MK Nachman Shai (Labor) called the vote "a painful slap in the face.
"The British Parliament's decision following the [statements of] government of Sweden proves that the world is moving toward unilaterally recognizing a Palestinian state," he said. "Israel is abandoning the diplomatic arena and is allowing unilateral Palestinian initiatives that will ignore Israel and force the rise of a Palestinian state without a peace agreement and without recognition [of Israel]."
Meanwhile, MK Ahmed Tibi (UAL-Ta'al) who lobbied British MPs to support Palestinian statehood and attended the vote, said the result is a "yellow card for the Netanyahu government.
"Europe and the International Community are sick of the continued occupation and the futile negotiations and said yes to the right of the Palestinian people to freedom and independence," he stated.
Tibi expressed hope that the vote will bring a wave of support from Europe and lead to the end of the "occupation" and the destruction of settlements.
Deputy Foreign Minister Tzachi Hanegbi said the vote will not help the Palestinians have a state.
"This won't work.
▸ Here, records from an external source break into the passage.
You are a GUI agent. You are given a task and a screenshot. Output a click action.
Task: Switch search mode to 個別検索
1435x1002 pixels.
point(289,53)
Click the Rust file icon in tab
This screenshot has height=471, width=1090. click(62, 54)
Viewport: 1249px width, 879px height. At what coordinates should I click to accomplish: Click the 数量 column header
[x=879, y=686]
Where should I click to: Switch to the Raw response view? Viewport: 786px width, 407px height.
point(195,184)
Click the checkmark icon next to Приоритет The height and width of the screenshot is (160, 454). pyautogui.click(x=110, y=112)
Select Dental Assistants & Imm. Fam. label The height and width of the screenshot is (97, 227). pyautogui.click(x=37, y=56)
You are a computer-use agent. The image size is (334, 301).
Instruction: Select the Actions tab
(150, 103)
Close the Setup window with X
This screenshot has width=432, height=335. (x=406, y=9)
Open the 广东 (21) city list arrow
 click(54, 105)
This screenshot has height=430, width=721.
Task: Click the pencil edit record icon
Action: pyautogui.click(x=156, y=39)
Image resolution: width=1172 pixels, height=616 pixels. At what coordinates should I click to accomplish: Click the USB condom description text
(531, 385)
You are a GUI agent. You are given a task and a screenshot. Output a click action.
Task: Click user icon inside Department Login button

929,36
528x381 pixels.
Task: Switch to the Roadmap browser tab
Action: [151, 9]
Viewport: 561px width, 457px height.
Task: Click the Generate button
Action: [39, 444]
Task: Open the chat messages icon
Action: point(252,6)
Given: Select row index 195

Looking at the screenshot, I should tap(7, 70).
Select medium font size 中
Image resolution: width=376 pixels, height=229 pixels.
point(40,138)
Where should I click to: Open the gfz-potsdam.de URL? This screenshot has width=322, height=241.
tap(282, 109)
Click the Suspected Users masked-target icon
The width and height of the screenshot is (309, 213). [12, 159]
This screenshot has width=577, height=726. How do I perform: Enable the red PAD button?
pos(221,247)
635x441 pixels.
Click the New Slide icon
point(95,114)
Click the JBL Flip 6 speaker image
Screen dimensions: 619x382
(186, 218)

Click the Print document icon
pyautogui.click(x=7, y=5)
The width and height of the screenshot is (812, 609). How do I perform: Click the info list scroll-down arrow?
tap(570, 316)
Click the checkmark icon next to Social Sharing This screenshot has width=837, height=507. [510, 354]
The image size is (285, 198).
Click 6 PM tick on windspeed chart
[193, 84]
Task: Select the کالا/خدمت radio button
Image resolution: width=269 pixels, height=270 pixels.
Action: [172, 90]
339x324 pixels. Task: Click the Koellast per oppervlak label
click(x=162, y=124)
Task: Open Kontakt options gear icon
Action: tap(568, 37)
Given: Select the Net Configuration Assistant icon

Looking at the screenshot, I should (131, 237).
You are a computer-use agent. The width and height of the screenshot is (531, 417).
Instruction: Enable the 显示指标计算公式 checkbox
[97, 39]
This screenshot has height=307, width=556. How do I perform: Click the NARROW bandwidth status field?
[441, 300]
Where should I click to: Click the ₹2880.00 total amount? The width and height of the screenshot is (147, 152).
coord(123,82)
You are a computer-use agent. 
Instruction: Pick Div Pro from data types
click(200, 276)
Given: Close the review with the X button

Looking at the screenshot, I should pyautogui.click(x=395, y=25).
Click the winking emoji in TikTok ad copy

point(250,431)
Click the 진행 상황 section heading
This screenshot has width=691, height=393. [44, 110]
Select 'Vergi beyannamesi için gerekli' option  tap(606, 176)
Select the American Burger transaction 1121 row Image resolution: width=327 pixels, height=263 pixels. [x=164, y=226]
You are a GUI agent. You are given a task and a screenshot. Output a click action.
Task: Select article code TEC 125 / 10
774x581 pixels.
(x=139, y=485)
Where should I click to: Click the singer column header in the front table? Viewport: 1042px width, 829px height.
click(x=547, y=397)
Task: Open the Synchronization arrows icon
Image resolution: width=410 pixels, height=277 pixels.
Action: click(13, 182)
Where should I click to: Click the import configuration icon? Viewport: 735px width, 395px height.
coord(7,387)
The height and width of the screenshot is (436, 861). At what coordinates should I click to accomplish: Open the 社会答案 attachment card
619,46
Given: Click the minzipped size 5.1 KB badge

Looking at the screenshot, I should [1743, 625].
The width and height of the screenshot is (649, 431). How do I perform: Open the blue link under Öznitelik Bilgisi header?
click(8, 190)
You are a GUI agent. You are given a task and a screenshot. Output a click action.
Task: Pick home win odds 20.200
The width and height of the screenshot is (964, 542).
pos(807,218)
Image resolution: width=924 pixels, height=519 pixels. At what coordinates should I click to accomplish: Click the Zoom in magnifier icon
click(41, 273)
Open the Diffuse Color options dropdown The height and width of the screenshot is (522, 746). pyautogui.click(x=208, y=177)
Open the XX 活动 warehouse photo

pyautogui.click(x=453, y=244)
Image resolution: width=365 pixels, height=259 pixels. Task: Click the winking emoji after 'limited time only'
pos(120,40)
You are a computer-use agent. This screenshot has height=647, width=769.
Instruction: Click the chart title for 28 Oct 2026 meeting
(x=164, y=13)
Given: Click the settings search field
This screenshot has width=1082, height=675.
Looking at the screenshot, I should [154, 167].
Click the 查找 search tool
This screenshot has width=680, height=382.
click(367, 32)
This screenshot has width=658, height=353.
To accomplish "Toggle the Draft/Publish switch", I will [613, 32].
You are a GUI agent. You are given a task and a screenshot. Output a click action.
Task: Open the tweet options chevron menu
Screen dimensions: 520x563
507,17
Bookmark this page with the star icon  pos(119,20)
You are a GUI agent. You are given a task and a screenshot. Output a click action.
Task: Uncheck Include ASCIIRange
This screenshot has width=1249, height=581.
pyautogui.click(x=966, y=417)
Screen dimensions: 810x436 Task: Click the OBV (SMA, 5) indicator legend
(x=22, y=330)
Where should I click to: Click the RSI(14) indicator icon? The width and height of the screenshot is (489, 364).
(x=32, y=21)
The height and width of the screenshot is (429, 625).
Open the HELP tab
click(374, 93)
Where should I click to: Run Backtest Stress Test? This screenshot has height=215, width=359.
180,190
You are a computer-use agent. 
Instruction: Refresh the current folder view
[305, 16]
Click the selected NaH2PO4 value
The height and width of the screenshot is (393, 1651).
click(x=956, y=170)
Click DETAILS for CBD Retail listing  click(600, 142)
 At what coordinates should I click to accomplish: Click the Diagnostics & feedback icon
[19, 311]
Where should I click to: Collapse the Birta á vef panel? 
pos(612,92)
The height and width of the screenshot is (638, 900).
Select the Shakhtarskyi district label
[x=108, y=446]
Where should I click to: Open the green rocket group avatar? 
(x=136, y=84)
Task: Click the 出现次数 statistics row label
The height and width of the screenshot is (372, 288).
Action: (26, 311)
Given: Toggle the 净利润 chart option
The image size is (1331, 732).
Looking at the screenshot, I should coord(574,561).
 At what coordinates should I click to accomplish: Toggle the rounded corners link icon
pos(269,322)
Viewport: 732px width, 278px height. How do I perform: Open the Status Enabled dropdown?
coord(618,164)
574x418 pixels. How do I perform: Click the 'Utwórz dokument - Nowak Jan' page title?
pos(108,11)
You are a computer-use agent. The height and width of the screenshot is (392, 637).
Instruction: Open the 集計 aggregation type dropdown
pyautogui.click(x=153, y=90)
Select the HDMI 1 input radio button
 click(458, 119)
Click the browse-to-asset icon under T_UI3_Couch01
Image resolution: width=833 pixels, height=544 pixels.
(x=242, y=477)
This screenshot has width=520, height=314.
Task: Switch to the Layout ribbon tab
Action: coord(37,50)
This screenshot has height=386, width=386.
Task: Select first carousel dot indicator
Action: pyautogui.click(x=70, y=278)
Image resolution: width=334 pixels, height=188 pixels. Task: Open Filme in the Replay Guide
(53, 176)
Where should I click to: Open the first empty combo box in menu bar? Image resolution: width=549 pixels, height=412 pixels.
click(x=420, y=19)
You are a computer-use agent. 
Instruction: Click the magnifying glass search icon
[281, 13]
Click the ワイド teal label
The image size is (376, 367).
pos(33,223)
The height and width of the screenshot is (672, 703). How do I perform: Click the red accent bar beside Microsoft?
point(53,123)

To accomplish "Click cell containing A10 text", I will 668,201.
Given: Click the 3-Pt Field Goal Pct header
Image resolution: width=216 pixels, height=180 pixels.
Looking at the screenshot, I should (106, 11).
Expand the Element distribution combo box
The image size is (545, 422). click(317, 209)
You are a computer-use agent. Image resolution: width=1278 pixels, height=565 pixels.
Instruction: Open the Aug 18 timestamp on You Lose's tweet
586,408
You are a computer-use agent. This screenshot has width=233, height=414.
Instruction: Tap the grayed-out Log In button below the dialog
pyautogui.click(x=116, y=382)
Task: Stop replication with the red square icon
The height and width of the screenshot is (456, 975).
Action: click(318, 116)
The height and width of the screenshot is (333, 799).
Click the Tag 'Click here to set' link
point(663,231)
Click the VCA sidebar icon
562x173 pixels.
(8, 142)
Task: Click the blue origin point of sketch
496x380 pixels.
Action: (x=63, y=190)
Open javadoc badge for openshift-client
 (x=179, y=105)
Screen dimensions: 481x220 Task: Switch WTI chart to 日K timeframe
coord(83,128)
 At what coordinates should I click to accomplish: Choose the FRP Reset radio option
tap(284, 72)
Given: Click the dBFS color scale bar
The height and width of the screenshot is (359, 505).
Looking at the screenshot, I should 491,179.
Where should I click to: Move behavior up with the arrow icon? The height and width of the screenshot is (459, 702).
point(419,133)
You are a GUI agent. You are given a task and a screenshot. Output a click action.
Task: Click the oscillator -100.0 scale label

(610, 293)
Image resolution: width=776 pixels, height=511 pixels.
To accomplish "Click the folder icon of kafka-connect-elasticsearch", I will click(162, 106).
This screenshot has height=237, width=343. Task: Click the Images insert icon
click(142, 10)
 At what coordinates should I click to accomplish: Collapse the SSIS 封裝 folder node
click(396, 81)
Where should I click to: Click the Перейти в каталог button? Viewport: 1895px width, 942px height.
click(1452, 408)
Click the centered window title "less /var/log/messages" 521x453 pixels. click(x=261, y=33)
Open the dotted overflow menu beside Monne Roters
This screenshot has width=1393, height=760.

No Israeli government will accept significant risks in Judea and Samaria without a treaty. The Palestinians are not holding real negotiations and they're losing time," he told Army Radio.
Hanegbi called for the Palestinian leadership to behave like former Egyptian president Anwar Sadat and former Jordanian king Hussein and analyze the needs of and risks for each side and reach a compromise.
Ahead of the vote, Agriculture Minister Yair Shamir said he is more concerned with the "Milky Protest," encouraging Israelis to emigrate to countries with a lower cost of living, than with motions to recognize a Palestinian state in the UK and Sweden.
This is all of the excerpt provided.